A second small city in Florida has agreed to pay hundreds of thousands of dollars in ransom to cybercriminals who disabled its computer system.
Days after ransomware crippled the city of about 12,000 residents, officials of Lake City agreed this week to meet the hackers’ ransom demand: 42 Bitcoin or about $460,000.
Last week, River Bench, in Palm Beach County, paid $600,000 in Bitcoin to retrieve its data. In both cases, most of the money will be paid by insurance companies.
On Thursday, Key Biscayne, a third Florida city, said it too had been targeted by a cyberattack. But city officials said it had managed to restore most of its computer systems by late Wednesday.
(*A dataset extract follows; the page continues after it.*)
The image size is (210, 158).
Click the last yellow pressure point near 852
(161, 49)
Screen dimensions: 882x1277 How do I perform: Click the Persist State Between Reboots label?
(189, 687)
Ransomware, a type of malicious software designed to deny access to a computer system or data until a ransom is paid, is becoming an epidemic in the public sector.
The cybersecurity firm Recorded Future reported in May that 170 city, county or state government systems have been attacked since 2013.
Ransomware attacks are not limited to small cities. Baltimore, a city of more than 600,000, has been fighting a cyber breach since May. The city refused to pay the $80,000 ransom that the hackers demanded. Instead, it has spent $18 million on data recovery.
Similarly, the city of Atlanta spent nearly $17 million after it was targeted in March 2018.
In November, the FBI indicted two Iranian men in a computer hacking and extortion scheme that targeted cities like Atlanta and Newark, N.J., in addition to the Port of San Diego, the Colorado Department of Transportation and six health care-related organizations. The estimated losses added up to more than $30 million.
One of the largest ransomware attacks was WannaCry, which encrypted hundreds of thousands of computers in more than 150 countries in a matter of hours. It was the first time that ransomware had spread across the world in what looked like a coordinated cyberattack.
The British national health care system was especially hard hit by WannaCry, which caused thousands of hospitals to go offline. The attack also affected government systems, railway networks and private companies.
It was eventually traced to a group of hackers working for North Korea who used stolen highly classified hacking tools developed by the U.S. National Security Agency.